源码分析 kubernetes client-go workqueue 的实现原理

k8s 的各个 controller 控制器内都有使用 workqueue 做事件队列. 为了满足各个控制器不同队列需求, k8s client-go 内置各种符合需求的 workqueue 队列. workqueue 不仅实现了队列的基本功能, 还实现了去重、延迟、限频等功能.

基于 kubernetes client-go v0.26.0 源码分析

为什么队列需要去重功能 ?

当一个资源对象被频繁变更, 然而同一个对象还未被消费, 没必要在在队列中存多份, 经过去重后只需要处理一次即可.

为什么需要 delay 延迟入队功能 ?

有些 k8s controller 是需要延迟队列功能的, 比如像 cronjob 依赖延迟队列实现定时功能. 另外也可以实现延迟 backoff 时长后重入队.

为什么需要限频功能 ?

避免过多事件并发入队, 使用限频策略对入队的事件个数进行控制. k8s 中的 controller 大把的使用限频.

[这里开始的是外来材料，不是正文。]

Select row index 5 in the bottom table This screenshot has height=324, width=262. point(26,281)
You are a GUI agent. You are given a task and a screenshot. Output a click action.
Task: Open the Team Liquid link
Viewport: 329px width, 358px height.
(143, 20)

informer 中的 deltafifo 跟 workqueue 区别?

deltafifo 虽然名为 fifo 队列, 但他的 fifo 不是全局事件, 而只是针对某资源对象的事件进行内部 fifo 排列. 比如某个 deployment 频繁做变更, 那么 deltafifo 逻辑是把后续收到的相关事件放在一起.

如果对 informer deltafifo 的实现原理感兴趣, 请阅读下文.

深入源码分析 k8s informer 的设计实现

workqueue 中内置了三种队列模型

Interface

实现了基本的先进先出队列, 跟常规队列相比多了去重功能.

DelayingInterface

在 Interface 的基础上, 实现了延迟队里功能.

RateLimitingInterface

又在 DelayingInterface 的基础上, 实现了 RateLimiter 限频器功能. 当插入元素的次数超过限频器规则时, 则把对象推到延迟队列中处理.

去重队列 Queue Interface 实现

queue 实现基本的先进先出队列, 跟常规队列相比多了去重功能.

源码位置: util/workqueue/queue.go

queue 接口定义

下面是 workqueue Interface 接口的定义.

这接口名直接叫 Interface 颇为绕.

type Interface interface {
    // 添加元素
    Add(item interface{})

    // 获取队列的长度, queue 字段的长度
    Len() int

    // 从队列中获取元素
    Get() (item interface{}, shutdown bool)

    // 标记元素执行完毕
    Done(item interface{})

    // 关闭
    ShutDown()

    // 是否关闭
    ShuttingDown() bool
}

queue 数据结构

Type 结构体实现了 workqueue Interface 接口.

这结构体名直接叫 Type 也颇为绕.

type Type struct {
    // 使用 slice 切片存放元素, 顺序为 fifo 模式, 写为 append 追加, 读则从头部获取.
    queue []t

    // 使用一个 set 集合做去重操作, 避免未消费的队列中相同的元素.
    dirty set

    // 也是个 set 集合, 其目的是避免相同的元素被并发执行, 有了 processing 后, 当某个元素正在执行, 另一个生产者只能把元素放到 dirty 集合里做去重, 等待上一个元素干完了后, 这个元素才会重写入 dirty 里. 
    processing set

    // 条件变量, 用来唤醒等待元素的协程
    cond *sync.Cond

    // 用来统计指标
    metrics queueMetrics
}

queue

queue 用来实现顺序存储元素的, 其结构为 slice 切片类型, 元素类型为 interface{} 任意类型. queue 读写流程为读 slice 的头部, 写 slice 的尾部. queue 是 FIFO 先进先出的设计.

dirty set

dirty 用来实现去重的, 所以他采用了 set 数据结构. 但是他的去重只是针对待消费的元素.

processing set

processing 也是用来去重的, 其主要规避元素被并发处理. 当元素还未被处理时, 通过 dirty 来去重, 当前 queue 只有一个元素, 而当元素已经被执行, 但还未调用 Done 标记完成, 这时候同一个元素再入队, 会放到 dirty 做去重和排队的效果.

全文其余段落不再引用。